**What to do**
Retype, exactly and only, each line from the one containing "Task: Click the 'december events' link" to the end of the records below.
►
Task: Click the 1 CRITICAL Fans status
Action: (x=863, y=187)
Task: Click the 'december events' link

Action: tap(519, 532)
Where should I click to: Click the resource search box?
◄
**Exercise response**
Task: Click the 'december events' link

Action: tap(519, 532)
Where should I click to: Click the resource search box?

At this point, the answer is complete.